Liverpool must “earn the right” to progress to the Champions League semi-finals, something Jurgen Klopp said his side failed to do against Real Madrid on Tuesday.
Vinicius Junior scored either side of Marco Asensio’s goal as LaLiga champions Madrid secured a 3-1 victory in the opening leg of the blockbuster tie, ahead of next week’s return fixture at Anfield.
Mohamed Salah scored for Premier League holders Liverpool early in the second half, but the visiting Reds were the masters of their own downfall from a defensive perspective, especially in the opening 45 minutes.
The centre of much media discussion following his omission from Gareth Southgate’s latest England squad, Liverpool star Trent Alexander-Arnold endured a first half to forget in the Spanish capital as he failed to track Vinicius for Madrid’s opener – created by an exquisite Toni Kroos pass – before the full-back headed straight into Asensio’s path nine minutes later.
Liverpool’s defence was exposed again when Vinicius found space in the box to drill in his second and restore Madrid’s two-goal cushion – goalkeeper Alisson also at fault after getting a strong hand to the ball.
Klopp’s men failed to have a single attempt in the first half, the first time Liverpool have not managed a shot in the opening period of a Champions League match since 2014, and the German manager was left far from satisfied.

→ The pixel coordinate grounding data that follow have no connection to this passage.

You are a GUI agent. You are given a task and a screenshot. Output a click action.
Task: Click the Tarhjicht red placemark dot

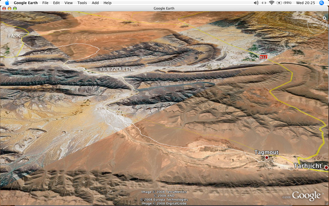(326, 167)
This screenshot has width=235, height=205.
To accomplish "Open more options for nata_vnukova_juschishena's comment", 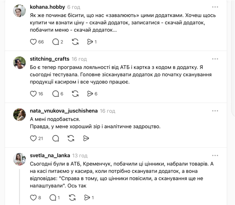I will [x=215, y=111].
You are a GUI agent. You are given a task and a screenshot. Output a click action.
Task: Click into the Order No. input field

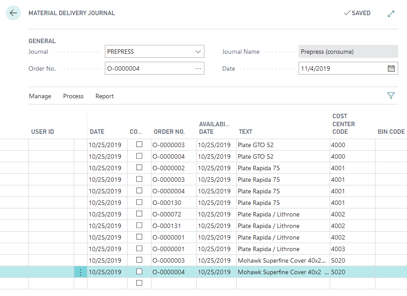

“If you want to go to the semi-finals you have to earn the right to do so,” Klopp told BT Sport.
“We didn’t do that, especially in the first half, so the only good thing really that I can say about the game, apart from that we scored a goal, is that it’s only the first half of the leg.
“We just didn’t play good enough football to cause Real Madrid more problems. I really thought it would have been possible. We made it too easy for them, that’s the main thing.”
Asked if he was concerned by more dubious defending, Klopp instead cited Liverpool’s poor use of the ball as their main issue, though the statistics contradicted his argument slightly – the Reds completing 85.8 per cent of their 605 passes, in contrast to Madrid players successfully finding team-mates with 82.1 per cent of their 507 passes.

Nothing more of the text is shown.